Yubaba's expression soured. "Pah! You had to remind me. What do frogs and slugs need wages for, anyway? They wouldn't even know what money was if it weren't for me."

"Everyone has to get by," said Chihiro solemnly, and the witch scoffed. She swept the gold pieces into a bundle, eyeing Chihiro from across her desk.

"You're off again after tonight, aren't you?"


"All right." Yubaba's voice turned gruff. "Get home safe. And here--the Crown Prince left this for you."

She dangled a small box over the side of the desk.

Chihiro stepped forward to take it. Her eyes grew wide. On the top of the box her name was written in the prettiest calligraphy she'd ever seen.

Yubaba’s eyes glinted. "Remember, if it's a tip, you have to share."

"I will. Thank you, Granny."

"I told you not to call me that."

Tucking the box to her chest, Chihiro trotted from the office to the elevator at the far end of the hall. Once inside, she pressed no buttons. She took a deep breath and opened the box.

Inside lay a note--again in that same beautiful calligraphy--and a small figurine.

It was a dragon, no bigger than her hand, carved of pale stone. The dragon was unmistakably Haku.

Chihiro’s mouth fell open. She wedged the box under her arm and held the figure up, turning it every which way. It was exactly the right size to fit a small wooden shrine.
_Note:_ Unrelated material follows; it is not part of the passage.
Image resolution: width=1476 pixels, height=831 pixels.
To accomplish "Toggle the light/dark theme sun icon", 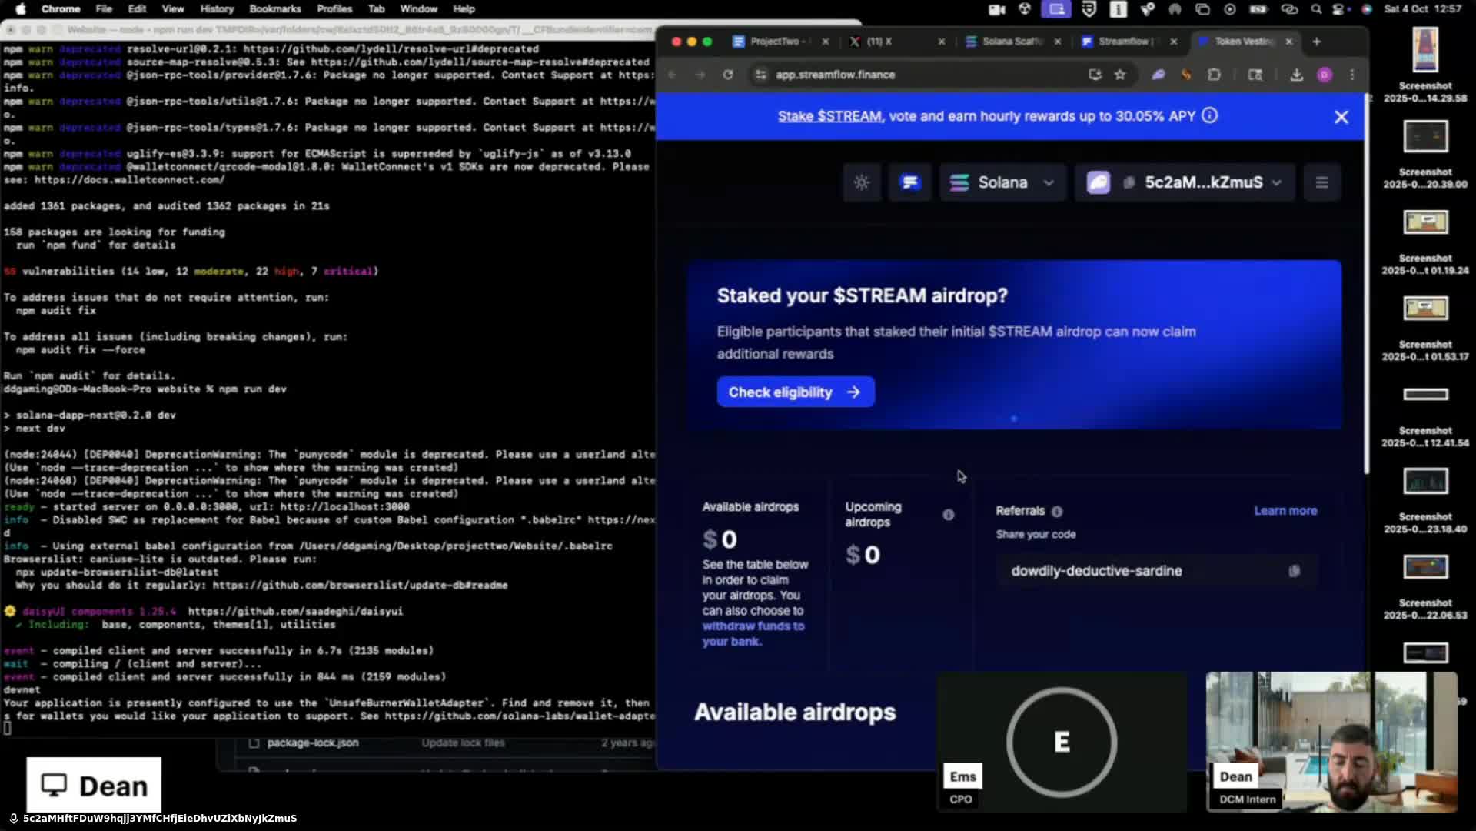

The artistry was amazing--and when had the artist found time, let alone the tools and material? They'd only stayed one night. She wasn’t so naive as to think they didn’t have other things to do in the honeymoon suite.

But it seemed gods and Ghost Kings could manage little feats like this when it pleased them. Maybe it was disrespectful to think otherwise, or to be too surprised. Chihiro opened the note and read.

Dear Sen,

Wishing you and your dear one all the best. Remember: sometimes one person is enough.

Xie Lian & --

The second signature was unreadable. Chihiro tilted the paper sideways, squinting, and gave up. Maybe Ghost Kings didn't like to be too free with their real names, either.

She refolded the note. She returned the carved dragon to its box, handling with reverent care. She wouldn’t show it to Haku, not just yet, not until she’d placed it in the shrine. Going home, back to the mundane world, was always hard--it meant saying goodbye, often without knowing when they might meet again--but this time, for once, she’d have a mission.

Hugging the box to her chest, she pressed the down button and smiled.